PROBLEM TO WORK ON >> Return each line in the records below that includes "Cheap".

= = =

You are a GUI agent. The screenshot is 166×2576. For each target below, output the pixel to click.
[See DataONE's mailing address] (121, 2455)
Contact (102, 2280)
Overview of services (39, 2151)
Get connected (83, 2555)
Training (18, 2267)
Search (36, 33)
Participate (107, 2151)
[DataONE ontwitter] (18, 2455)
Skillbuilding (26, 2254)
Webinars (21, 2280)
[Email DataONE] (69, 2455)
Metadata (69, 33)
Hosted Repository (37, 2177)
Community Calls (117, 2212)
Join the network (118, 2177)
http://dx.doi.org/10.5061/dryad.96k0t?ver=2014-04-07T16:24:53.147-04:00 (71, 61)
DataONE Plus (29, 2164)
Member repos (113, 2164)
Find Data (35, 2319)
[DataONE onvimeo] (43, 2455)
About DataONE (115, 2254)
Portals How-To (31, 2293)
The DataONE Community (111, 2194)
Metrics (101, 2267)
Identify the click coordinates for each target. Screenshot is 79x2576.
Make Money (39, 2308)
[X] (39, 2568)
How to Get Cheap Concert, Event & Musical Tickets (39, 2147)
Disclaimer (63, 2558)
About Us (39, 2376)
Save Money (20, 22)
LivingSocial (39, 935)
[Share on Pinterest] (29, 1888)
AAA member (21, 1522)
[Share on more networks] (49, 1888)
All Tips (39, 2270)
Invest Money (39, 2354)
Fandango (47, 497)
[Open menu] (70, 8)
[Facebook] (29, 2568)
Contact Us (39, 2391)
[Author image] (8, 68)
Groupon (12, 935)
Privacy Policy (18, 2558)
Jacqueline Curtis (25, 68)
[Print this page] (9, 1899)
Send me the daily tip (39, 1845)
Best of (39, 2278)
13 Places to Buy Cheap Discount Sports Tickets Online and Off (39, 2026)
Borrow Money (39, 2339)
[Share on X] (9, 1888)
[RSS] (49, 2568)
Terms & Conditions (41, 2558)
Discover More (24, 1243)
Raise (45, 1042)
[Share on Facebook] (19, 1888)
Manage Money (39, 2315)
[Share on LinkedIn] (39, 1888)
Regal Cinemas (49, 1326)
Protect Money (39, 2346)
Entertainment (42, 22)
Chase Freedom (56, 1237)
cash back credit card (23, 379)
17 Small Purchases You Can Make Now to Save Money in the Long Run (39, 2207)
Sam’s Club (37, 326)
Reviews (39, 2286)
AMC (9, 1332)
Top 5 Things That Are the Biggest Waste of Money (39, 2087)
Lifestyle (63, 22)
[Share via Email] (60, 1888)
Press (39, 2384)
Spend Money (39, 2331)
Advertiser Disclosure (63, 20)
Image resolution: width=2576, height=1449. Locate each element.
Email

= = =

ANSWER BOX >>
How to Get Cheap Concert, Event & Musical Tickets (39, 2147)
13 Places to Buy Cheap Discount Sports Tickets Online and Off (39, 2026)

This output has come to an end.